*** Opening of RECORD EXCERPTS ***
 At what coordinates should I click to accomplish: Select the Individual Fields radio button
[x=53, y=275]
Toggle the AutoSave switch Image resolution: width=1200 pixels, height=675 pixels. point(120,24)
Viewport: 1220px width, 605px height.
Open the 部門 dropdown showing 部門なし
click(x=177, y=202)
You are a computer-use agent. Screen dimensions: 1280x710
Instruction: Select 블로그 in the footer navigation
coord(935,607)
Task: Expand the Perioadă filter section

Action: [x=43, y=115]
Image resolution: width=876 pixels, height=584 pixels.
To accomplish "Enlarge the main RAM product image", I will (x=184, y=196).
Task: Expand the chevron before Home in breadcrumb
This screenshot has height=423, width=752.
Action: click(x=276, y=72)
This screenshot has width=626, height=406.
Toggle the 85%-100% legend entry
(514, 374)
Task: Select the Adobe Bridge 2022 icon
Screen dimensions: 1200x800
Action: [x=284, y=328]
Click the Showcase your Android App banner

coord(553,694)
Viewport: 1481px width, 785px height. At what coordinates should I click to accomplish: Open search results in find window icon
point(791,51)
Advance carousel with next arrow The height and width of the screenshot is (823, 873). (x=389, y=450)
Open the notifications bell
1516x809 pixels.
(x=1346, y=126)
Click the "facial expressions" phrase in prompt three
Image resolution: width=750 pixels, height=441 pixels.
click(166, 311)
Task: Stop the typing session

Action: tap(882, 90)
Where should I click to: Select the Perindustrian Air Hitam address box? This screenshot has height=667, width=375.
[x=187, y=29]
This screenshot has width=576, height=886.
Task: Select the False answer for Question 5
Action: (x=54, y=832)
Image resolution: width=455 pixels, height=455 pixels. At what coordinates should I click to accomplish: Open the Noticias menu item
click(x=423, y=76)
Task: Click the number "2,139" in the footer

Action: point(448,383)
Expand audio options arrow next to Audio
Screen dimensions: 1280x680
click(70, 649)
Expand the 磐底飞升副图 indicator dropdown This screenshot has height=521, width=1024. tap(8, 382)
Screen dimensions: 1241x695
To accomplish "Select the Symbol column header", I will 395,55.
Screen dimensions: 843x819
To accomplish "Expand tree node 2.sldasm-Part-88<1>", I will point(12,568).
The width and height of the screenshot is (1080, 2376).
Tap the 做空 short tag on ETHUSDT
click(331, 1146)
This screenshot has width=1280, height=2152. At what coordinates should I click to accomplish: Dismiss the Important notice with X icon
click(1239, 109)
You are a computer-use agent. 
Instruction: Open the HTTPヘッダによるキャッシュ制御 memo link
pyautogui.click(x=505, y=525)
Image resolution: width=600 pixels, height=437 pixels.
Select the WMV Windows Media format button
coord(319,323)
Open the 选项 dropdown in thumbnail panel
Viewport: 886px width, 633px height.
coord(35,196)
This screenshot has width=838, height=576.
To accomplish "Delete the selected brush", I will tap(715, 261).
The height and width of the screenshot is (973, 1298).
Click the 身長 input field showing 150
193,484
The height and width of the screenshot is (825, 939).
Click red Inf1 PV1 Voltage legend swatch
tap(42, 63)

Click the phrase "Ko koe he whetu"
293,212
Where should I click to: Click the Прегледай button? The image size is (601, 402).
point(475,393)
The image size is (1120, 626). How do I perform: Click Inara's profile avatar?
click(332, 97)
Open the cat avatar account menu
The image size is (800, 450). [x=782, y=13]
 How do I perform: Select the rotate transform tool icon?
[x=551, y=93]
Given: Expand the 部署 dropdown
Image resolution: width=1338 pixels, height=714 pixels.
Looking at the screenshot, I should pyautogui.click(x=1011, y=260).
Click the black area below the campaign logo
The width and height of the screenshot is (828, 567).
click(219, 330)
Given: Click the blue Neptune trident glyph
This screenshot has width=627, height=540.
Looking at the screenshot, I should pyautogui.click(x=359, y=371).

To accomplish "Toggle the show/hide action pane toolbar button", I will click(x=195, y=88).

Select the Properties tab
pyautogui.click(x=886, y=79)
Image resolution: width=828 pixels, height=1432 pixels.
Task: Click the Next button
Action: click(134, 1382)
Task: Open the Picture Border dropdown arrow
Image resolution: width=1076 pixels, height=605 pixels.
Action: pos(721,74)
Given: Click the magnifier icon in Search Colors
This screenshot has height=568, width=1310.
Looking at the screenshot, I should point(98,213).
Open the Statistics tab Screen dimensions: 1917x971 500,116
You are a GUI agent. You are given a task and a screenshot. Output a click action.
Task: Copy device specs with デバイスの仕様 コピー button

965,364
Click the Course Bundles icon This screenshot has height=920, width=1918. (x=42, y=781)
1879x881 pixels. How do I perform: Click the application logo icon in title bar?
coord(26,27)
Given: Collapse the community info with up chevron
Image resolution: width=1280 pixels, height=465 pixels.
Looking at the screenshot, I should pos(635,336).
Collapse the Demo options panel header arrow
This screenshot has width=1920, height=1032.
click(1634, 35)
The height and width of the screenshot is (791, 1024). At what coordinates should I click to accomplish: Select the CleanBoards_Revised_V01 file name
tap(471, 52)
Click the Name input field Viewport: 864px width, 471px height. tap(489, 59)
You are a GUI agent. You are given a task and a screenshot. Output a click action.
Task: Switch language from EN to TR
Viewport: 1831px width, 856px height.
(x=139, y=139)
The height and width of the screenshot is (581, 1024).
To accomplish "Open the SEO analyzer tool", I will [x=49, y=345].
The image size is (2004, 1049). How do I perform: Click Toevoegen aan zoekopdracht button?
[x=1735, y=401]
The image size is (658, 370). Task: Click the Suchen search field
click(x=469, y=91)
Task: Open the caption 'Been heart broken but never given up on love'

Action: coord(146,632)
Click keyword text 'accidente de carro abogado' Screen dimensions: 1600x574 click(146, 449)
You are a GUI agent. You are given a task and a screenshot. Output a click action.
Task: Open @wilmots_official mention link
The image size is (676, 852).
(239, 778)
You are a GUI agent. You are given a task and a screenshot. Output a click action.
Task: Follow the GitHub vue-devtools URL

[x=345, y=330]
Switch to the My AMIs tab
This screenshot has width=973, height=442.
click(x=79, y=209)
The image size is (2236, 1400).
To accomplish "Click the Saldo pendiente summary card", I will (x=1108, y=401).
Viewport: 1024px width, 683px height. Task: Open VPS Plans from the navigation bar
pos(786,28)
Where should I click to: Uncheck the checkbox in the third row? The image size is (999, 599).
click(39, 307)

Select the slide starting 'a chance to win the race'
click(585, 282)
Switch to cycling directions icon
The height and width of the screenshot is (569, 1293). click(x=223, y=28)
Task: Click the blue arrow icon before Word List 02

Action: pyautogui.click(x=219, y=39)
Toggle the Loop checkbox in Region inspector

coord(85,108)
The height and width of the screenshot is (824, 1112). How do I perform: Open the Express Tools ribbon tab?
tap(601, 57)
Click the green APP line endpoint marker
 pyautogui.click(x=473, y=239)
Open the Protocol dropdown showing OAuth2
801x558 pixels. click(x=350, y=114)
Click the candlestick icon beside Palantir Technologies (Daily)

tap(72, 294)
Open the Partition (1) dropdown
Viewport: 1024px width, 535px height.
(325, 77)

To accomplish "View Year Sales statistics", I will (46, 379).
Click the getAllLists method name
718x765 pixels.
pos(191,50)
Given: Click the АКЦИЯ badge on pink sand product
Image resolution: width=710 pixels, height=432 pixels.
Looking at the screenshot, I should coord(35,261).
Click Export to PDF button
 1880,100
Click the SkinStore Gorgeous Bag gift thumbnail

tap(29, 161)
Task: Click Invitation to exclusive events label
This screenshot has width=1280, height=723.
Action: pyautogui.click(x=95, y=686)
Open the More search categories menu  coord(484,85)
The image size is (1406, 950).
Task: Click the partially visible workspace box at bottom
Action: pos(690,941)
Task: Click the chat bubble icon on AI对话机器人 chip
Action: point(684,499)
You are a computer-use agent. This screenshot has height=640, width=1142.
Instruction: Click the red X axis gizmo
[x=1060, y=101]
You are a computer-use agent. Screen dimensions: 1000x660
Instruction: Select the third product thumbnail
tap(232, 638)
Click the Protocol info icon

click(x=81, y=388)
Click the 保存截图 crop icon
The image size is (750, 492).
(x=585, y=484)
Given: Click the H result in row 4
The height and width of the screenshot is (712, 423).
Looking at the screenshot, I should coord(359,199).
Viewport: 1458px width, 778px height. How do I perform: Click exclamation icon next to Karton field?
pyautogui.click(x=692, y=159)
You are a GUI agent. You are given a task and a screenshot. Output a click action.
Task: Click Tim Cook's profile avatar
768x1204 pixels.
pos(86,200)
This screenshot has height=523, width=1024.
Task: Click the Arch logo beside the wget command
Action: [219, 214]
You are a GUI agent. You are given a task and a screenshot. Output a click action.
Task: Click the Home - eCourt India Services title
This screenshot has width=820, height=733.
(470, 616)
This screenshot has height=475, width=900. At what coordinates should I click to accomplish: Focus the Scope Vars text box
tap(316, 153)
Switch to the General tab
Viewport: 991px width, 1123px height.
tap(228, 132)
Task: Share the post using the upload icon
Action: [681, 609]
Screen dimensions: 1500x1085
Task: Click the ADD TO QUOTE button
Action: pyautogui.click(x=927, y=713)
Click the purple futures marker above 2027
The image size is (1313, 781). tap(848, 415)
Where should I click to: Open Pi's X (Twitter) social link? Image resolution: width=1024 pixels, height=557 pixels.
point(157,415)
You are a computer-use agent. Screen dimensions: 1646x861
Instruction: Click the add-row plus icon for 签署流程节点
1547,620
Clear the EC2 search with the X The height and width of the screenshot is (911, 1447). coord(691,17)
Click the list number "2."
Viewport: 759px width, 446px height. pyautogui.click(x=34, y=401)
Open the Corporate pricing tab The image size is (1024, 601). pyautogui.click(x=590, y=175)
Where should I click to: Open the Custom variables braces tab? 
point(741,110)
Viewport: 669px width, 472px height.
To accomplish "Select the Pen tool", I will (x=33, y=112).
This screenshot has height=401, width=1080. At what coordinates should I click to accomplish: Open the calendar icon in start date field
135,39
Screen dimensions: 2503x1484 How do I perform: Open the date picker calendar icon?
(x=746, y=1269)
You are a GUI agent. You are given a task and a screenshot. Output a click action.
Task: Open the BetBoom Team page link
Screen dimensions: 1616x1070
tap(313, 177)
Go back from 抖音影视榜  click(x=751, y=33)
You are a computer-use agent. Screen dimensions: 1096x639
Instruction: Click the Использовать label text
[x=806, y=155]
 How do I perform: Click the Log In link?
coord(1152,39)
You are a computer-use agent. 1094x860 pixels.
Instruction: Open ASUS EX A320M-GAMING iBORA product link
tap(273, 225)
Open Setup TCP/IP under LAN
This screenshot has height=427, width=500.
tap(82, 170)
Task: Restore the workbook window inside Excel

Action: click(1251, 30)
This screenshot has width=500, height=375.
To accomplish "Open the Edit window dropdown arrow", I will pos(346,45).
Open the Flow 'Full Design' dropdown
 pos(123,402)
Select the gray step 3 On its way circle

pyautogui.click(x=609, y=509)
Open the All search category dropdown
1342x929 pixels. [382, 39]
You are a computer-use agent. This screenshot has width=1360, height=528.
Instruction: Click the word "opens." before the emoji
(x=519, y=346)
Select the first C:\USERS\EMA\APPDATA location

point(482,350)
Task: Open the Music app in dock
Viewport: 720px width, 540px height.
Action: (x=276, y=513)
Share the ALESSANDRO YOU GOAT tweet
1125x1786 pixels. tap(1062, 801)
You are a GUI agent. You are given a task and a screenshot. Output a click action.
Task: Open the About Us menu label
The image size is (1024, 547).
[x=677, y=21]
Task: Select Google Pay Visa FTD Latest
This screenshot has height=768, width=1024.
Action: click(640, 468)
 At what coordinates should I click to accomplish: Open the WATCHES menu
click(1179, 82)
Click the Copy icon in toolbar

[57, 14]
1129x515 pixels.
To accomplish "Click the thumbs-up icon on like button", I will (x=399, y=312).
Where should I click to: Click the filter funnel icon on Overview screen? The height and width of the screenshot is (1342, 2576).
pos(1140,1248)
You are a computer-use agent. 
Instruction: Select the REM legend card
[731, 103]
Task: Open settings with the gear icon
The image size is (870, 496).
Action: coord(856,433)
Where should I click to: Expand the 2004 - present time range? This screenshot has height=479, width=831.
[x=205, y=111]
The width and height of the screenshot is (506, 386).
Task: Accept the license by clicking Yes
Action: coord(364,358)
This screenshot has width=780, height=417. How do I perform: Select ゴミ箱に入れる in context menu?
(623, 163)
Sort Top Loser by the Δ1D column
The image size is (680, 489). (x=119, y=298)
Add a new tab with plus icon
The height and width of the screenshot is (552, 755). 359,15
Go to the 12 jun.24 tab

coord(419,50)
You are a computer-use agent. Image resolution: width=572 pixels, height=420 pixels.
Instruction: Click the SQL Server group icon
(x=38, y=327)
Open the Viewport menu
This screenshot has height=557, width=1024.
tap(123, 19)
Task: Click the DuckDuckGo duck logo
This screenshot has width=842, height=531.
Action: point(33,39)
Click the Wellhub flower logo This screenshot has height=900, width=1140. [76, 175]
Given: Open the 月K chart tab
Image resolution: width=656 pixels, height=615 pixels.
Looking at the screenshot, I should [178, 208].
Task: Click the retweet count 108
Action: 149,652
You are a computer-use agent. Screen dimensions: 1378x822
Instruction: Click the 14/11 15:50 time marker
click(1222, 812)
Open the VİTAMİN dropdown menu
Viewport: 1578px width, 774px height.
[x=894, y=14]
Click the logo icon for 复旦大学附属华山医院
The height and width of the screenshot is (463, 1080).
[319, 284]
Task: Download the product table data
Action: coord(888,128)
*** Close of RECORD EXCERPTS ***
• [WHAT YOU SHOULD DO]:
All that is wanted is an exact copy of the lines above from the one with "Where should I click to: Click the Прегледай" through the one with "Task: Switch language from EN to TR", with both ends included.

• [SOLUTION FOR THIS TASK]:
Where should I click to: Click the Прегледай button? The image size is (601, 402).
point(475,393)
The image size is (1120, 626). How do I perform: Click Inara's profile avatar?
click(332, 97)
Open the cat avatar account menu
The image size is (800, 450). [x=782, y=13]
 How do I perform: Select the rotate transform tool icon?
[x=551, y=93]
Given: Expand the 部署 dropdown
Image resolution: width=1338 pixels, height=714 pixels.
Looking at the screenshot, I should pyautogui.click(x=1011, y=260).
Click the black area below the campaign logo
The width and height of the screenshot is (828, 567).
click(219, 330)
Given: Click the blue Neptune trident glyph
This screenshot has width=627, height=540.
Looking at the screenshot, I should pyautogui.click(x=359, y=371).

To accomplish "Toggle the show/hide action pane toolbar button", I will click(x=195, y=88).

Select the Properties tab
pyautogui.click(x=886, y=79)
Image resolution: width=828 pixels, height=1432 pixels.
Task: Click the Next button
Action: click(134, 1382)
Task: Open the Picture Border dropdown arrow
Image resolution: width=1076 pixels, height=605 pixels.
Action: pos(721,74)
Given: Click the magnifier icon in Search Colors
This screenshot has height=568, width=1310.
Looking at the screenshot, I should point(98,213).
Open the Statistics tab Screen dimensions: 1917x971 500,116
You are a GUI agent. You are given a task and a screenshot. Output a click action.
Task: Copy device specs with デバイスの仕様 コピー button

965,364
Click the Course Bundles icon This screenshot has height=920, width=1918. (x=42, y=781)
1879x881 pixels. How do I perform: Click the application logo icon in title bar?
coord(26,27)
Given: Collapse the community info with up chevron
Image resolution: width=1280 pixels, height=465 pixels.
Looking at the screenshot, I should pos(635,336).
Collapse the Demo options panel header arrow
This screenshot has width=1920, height=1032.
click(1634, 35)
The height and width of the screenshot is (791, 1024). At what coordinates should I click to accomplish: Select the CleanBoards_Revised_V01 file name
tap(471, 52)
Click the Name input field Viewport: 864px width, 471px height. tap(489, 59)
You are a GUI agent. You are given a task and a screenshot. Output a click action.
Task: Switch language from EN to TR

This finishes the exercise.